▶ _Records from a data source_:

·····

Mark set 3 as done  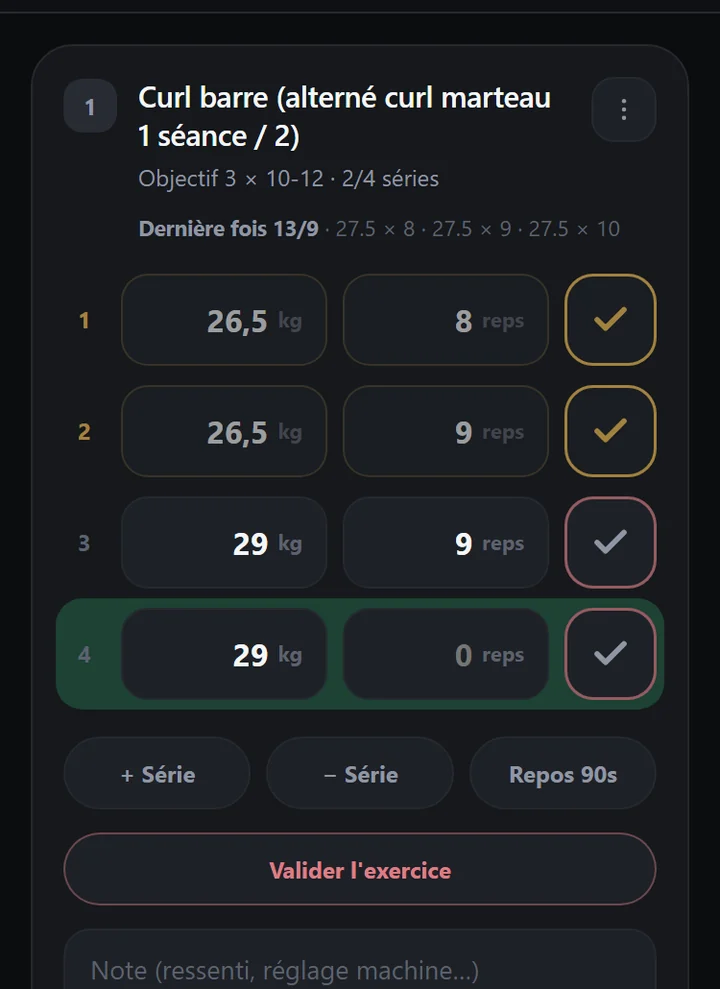(610, 542)
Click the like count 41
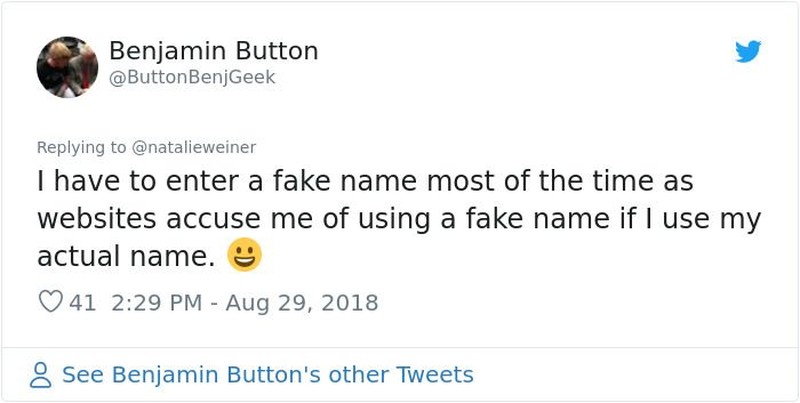800x403 pixels. 83,302
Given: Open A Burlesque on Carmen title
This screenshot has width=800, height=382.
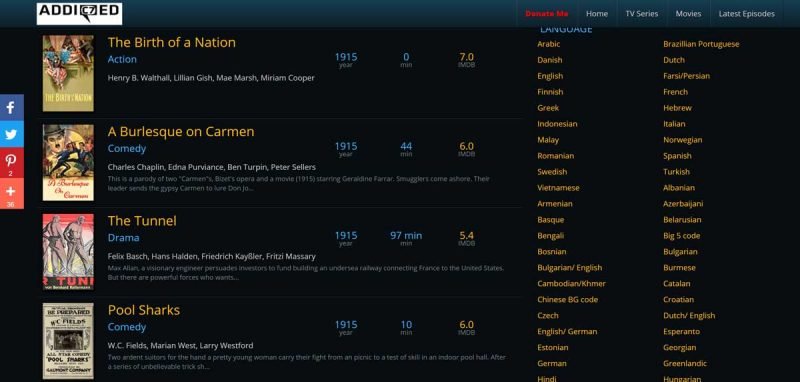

·····

▶ _WHAT IS REQUIRED_:
With the pictures left out, copy exactly the lines above from the line containing "Given: Open A Burlesque on Carmen title" through the last line of the entries.

▶ _ANSWER TO THE EXERCISE_:
Given: Open A Burlesque on Carmen title
This screenshot has width=800, height=382.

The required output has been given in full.